*


 次に男が現れたとき、私は青い表紙の本を開き、物語の中盤ぐらいまで読み進めていた。ほかにすることがなく、暇だった。


 男はガチャガチャと音を立てながら、また紙袋をふたつ抱えて入ってきた。出入口に鍵を掛けるのも忘れない。


 ベッドの上で膝を三角に曲げて読書する私を一瞥し、「面白いか」と聞いた。


「まだわからないわ。ラストが気になりはするけど」

「へぇ」


 私が大人しいからだろう、男の安堵が伝わった。男は紙袋の中から、また食べものを取り出した。


 薄いパンが数枚とチキンやソーセージの肉料理だ。それぞれ丁寧に紙で包まれている。前回と同様にミルク瓶も出てきた。


 もうひとつの袋からはグラスや皿、カトラリーなどの食器類を出してきて、空いた戸棚にいくつか収納していた。


 料理がきちんと皿に盛られ、テーブルへと並んだ。


「いつもは酒を飲んでいるだろうが、これで我慢してくれ」


 そう前置きをしてからグラスにミルクを注ぎ、「夕食だ」と声を掛けられた。食事はひとり分しかなく、男は食べないのだな、と思った。


 本を閉じてテーブルに近づく。初めて会ったときほど、男を恐れていない自分に驚いていた。
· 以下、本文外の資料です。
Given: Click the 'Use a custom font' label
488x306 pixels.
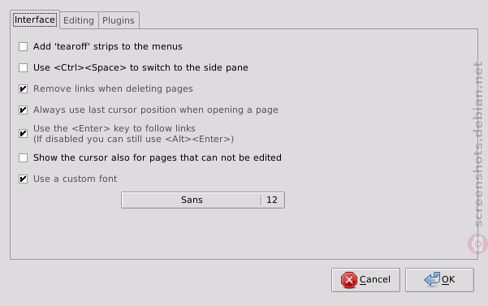Looking at the screenshot, I should (x=75, y=179).
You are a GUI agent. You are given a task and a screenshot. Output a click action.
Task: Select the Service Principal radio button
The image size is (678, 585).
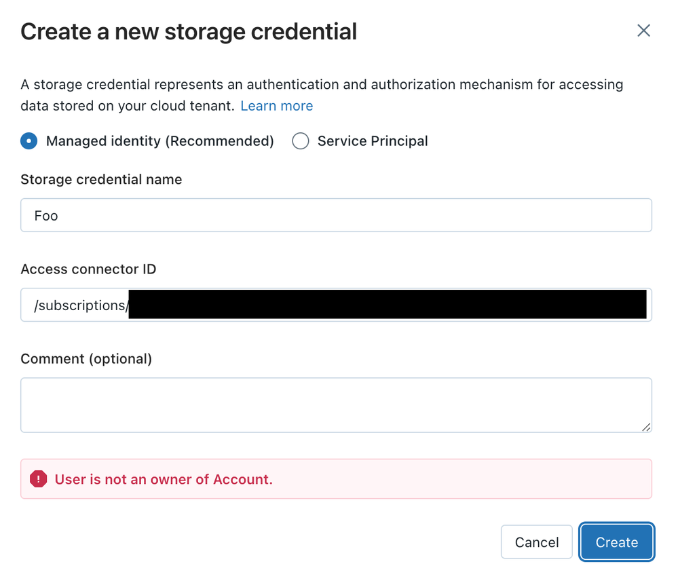300,141
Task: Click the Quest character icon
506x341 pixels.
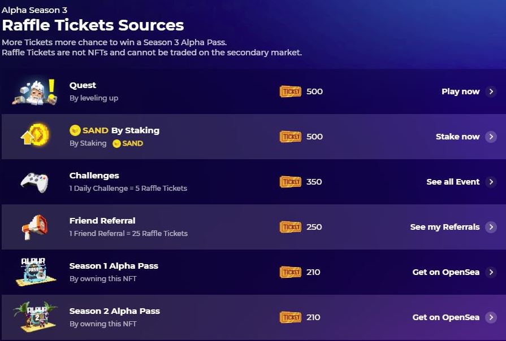Action: point(34,91)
 手足を自由にされたことで、この状況にも慣れてきているのだろう。


 すぐ側に立つ男を見上げ、「いただくわ」と返事をする。


 私が椅子に座ると、白いナフキンが手元に寄せられた。


「あとそれから……これが必要だろう、渡しておく」


 男がポケットに手を入れ、金色のチェーンが付いた丸いものをテーブルの上に置いた。


「……あ」


 懐中時計だった。今の今まで、時間も分からずに生活していたので、時計の存在はありがたかった。


 今は夕刻の六時だ。


「俺は毎日、きっかり朝の九時と夕方六時にここへ来る。もし風呂を使うならそれまでの時間に済ませておけ」


 風呂、と聞いて肌着やネグリジェが置いてあったことを思い出し、少し不快な気分になる。


「わかったわ」


 ナフキンを膝の上に広げ、パンを食べはじめた。


 これまでも男が午前九時と午後六時に現れていたとするなら、前回来た時間は朝の九時だ。おそらくその前は前日の午後だと考えられる。
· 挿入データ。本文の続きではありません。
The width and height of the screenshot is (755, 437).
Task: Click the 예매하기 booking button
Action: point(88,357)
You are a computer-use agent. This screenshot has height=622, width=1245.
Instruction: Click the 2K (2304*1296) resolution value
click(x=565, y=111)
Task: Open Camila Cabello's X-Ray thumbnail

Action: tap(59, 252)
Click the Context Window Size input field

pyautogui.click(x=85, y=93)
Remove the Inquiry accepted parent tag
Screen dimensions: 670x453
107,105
 私がこの部屋に軟禁されてから、丸一日が経過したことになる。


 すぐ出て行くものだと思っていたら、男がベッドの側に立ち、私がさっきまで読んでいた本を興味深そうにながめていた。


「あなたも本を読むの?」


 男が振り返り、「いいや」と返事をする。


「私が本を読むこと、誰から聞いたの? ミューレン家の者?」

「その質問に答えるつもりはない」

「そう。だと思った」


 ソーセージをフォークで刺して、齧る。冷めているけれど、なかなか美味しい。質がいいのだろう。


 そういえば朝に食べたりんごもパンも良質なものだった。


 仮面の男は単なる平民というわけでも無さそうだ。


 そう考えたところで、いや、と首を捻る。


 平民じゃないと決めつけるのはまだ早い。もしかしたら、私に必要な衣類や食事は、別の人間が用意しているのかもしれない。つまりは共犯者が。


 やはりミューレン家の誰か、という線が濃厚になる。そうなると共犯者であり、内通者だ。


「ねぇ。聞いても無駄だってことはわかってるけど。お父様は無事なの? 心労で倒れたりしていない?」

「屋敷の内部に関しては知らないが、当主は無事だ。今日は街の広場にキミの顔が描かれたビラが貼ってあったな」

「私の行方を、探してるってことね?」


 椅子を引いて立ち上がると、ガタ、と音が鳴った。